Private Nettie Ellis was employed as a Telephone Operator in the camp Telephone Exchange, a manually intensive task. ‘Teleops’ as they were known, ran the camp telephone switchboard, a PBX (Private Branch Exchange) that was located in the Camp Headquarters. Teleops would receive incoming local, national and international calls, request of the caller the number they desired, and then made the connection via a circuit cord that had to be plugged into the appropriate connecting terminal, and unplugged when the call was concluded. The original PBX system modified several times since its inception, was eventually replaced in the 1960s with the PABX (Private Automatic Branch Exchange) which made telephone operators and supervisors redundant as incoming and out-going call connections were fully automated.
During her service Pte. Ellis was promoted first to Lance Corporal, and then to Corporal as the Camp Telephone Exchange supervisor, responsible for the 24/7 staffing of the Exchange with rotating shifts of female operators. One can imagine how very busy these operators were, and with a need to observe strict confidentiality when classified calls were made that concerned overseas operations of 2NZEF. Not only national military traffic would transit these telephones but international traffic as well as hard copy messages in the form of facsimiles and punched tape message machines could be co-located in military exchanges to convey secure information including soldier casualties – killed, wounded, captured or sick, as well as those returning or leaving New Zealand.

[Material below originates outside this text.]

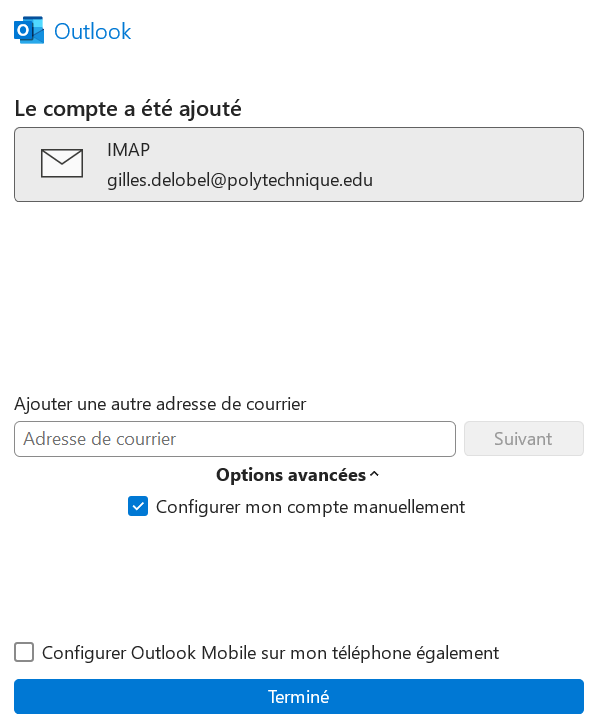Click the gilles.delobel@polytechnique.edu address
The image size is (595, 727).
pyautogui.click(x=240, y=180)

Burnham was a major hub for reinforcements training and concentration in the South Island and so was swelled by up to 10,000 troops at a time, either coming or going for a myriad of reasons. Burnham also hosted a large number of former NZ and British POWs who had returned and in dire need of being restored to full health with food, sun, exercise, relaxation as well as needing physical and psychological treatments to fully recover from their ordeals. In addition there were in excess of 100,000 American GIs stationed in New Zealand during 1943 and 1944 who placed considerable demands on the communications networks to stay in touch with family and loved ones in the US.
When the war was over …
Once the war ended on 2 Sep 1945 the task of repatriating 2NZEF troops and the attendant admin and management of demobilising the 160,00 NZ troops that had been overseas, took a considerable amount of time. Cpl. Nettie Ellis and all enlisted NZ-WAACs had been contracted to serve on for an additional 12 months from Sep 1945 which allowed for continuity whilst 2NZEF was being demobilised and the troops transported home. Nettie and the Teleops continued to serve until the end of 1946, being honourably discharged from the NZ-WAACs on Armistice Day, 11 November 1946.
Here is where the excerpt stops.